## Exercise prompt
Would you write out all of the entries below, exactly as they stand?
***** Supplied records
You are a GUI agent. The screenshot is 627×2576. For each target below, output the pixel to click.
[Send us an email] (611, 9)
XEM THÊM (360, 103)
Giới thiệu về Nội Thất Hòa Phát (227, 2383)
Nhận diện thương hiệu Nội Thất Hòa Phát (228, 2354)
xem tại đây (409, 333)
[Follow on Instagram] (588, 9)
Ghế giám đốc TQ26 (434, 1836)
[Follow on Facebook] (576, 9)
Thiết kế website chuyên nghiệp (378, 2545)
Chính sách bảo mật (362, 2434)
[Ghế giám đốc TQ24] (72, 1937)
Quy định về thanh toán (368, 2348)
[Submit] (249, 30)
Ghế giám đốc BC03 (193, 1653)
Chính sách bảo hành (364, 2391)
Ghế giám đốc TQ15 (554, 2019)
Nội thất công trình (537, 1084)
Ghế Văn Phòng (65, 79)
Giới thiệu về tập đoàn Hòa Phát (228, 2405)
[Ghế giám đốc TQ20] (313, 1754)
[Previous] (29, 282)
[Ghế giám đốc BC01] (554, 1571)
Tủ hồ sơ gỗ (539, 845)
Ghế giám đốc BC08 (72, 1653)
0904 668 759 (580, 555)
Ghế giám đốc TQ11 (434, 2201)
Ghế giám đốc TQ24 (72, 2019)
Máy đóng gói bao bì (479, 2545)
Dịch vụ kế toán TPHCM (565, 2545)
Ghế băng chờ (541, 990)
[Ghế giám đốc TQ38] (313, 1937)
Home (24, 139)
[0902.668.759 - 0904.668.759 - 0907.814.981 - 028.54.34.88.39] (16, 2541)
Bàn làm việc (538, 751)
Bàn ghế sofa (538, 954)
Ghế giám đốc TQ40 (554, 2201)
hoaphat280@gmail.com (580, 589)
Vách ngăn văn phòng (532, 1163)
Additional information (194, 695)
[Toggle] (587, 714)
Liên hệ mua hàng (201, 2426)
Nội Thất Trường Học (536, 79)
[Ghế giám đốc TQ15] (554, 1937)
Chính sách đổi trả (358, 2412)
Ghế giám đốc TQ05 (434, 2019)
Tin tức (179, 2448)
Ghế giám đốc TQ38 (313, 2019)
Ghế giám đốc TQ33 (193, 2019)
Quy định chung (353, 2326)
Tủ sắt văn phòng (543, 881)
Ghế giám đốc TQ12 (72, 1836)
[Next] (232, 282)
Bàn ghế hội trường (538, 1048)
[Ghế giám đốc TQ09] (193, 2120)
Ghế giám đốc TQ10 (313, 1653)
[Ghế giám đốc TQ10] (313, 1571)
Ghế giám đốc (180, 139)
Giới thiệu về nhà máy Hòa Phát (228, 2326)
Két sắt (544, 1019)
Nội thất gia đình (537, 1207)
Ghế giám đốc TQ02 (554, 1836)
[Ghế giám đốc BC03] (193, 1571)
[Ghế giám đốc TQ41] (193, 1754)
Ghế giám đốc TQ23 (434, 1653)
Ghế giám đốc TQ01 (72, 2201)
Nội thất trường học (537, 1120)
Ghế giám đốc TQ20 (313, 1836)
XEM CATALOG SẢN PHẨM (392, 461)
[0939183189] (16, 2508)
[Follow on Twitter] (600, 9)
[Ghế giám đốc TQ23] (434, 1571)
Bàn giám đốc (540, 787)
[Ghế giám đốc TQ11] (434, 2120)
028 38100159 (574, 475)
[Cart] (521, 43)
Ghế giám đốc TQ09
**********
## Result of the task
You are a GUI agent. The screenshot is 627×2576. For each target below, output the pixel to click.
[Send us an email] (611, 9)
XEM THÊM (360, 103)
Giới thiệu về Nội Thất Hòa Phát (227, 2383)
Nhận diện thương hiệu Nội Thất Hòa Phát (228, 2354)
xem tại đây (409, 333)
[Follow on Instagram] (588, 9)
Ghế giám đốc TQ26 (434, 1836)
[Follow on Facebook] (576, 9)
Thiết kế website chuyên nghiệp (378, 2545)
Chính sách bảo mật (362, 2434)
[Ghế giám đốc TQ24] (72, 1937)
Quy định về thanh toán (368, 2348)
[Submit] (249, 30)
Ghế giám đốc BC03 (193, 1653)
Chính sách bảo hành (364, 2391)
Ghế giám đốc TQ15 (554, 2019)
Nội thất công trình (537, 1084)
Ghế Văn Phòng (65, 79)
Giới thiệu về tập đoàn Hòa Phát (228, 2405)
[Ghế giám đốc TQ20] (313, 1754)
[Previous] (29, 282)
[Ghế giám đốc BC01] (554, 1571)
Tủ hồ sơ gỗ (539, 845)
Ghế giám đốc BC08 (72, 1653)
0904 668 759 (580, 555)
Ghế giám đốc TQ11 (434, 2201)
Ghế giám đốc TQ24 (72, 2019)
Máy đóng gói bao bì (479, 2545)
Dịch vụ kế toán TPHCM (565, 2545)
Ghế băng chờ (541, 990)
[Ghế giám đốc TQ38] (313, 1937)
Home (24, 139)
[0902.668.759 - 0904.668.759 - 0907.814.981 - 028.54.34.88.39] (16, 2541)
Bàn làm việc (538, 751)
Bàn ghế sofa (538, 954)
Ghế giám đốc TQ40 (554, 2201)
hoaphat280@gmail.com (580, 589)
Vách ngăn văn phòng (532, 1163)
Additional information (194, 695)
[Toggle] (587, 714)
Liên hệ mua hàng (201, 2426)
Nội Thất Trường Học (536, 79)
[Ghế giám đốc TQ15] (554, 1937)
Chính sách đổi trả (358, 2412)
Ghế giám đốc TQ05 (434, 2019)
Tin tức (179, 2448)
Ghế giám đốc TQ38 (313, 2019)
Ghế giám đốc TQ33 (193, 2019)
Quy định chung (353, 2326)
Tủ sắt văn phòng (543, 881)
Ghế giám đốc TQ12 (72, 1836)
[Next] (232, 282)
Bàn ghế hội trường (538, 1048)
[Ghế giám đốc TQ09] (193, 2120)
Ghế giám đốc TQ10 (313, 1653)
[Ghế giám đốc TQ10] (313, 1571)
Ghế giám đốc (180, 139)
Giới thiệu về nhà máy Hòa Phát (228, 2326)
Két sắt (544, 1019)
Nội thất gia đình (537, 1207)
Ghế giám đốc TQ02 (554, 1836)
[Ghế giám đốc BC03] (193, 1571)
[Ghế giám đốc TQ41] (193, 1754)
Ghế giám đốc TQ23 (434, 1653)
Ghế giám đốc TQ01 (72, 2201)
Nội thất trường học (537, 1120)
Ghế giám đốc TQ20 (313, 1836)
XEM CATALOG SẢN PHẨM (392, 461)
[0939183189] (16, 2508)
[Follow on Twitter] (600, 9)
[Ghế giám đốc TQ23] (434, 1571)
Bàn giám đốc (540, 787)
[Ghế giám đốc TQ11] (434, 2120)
028 38100159 (574, 475)
[Cart] (521, 43)
Ghế giám đốc TQ09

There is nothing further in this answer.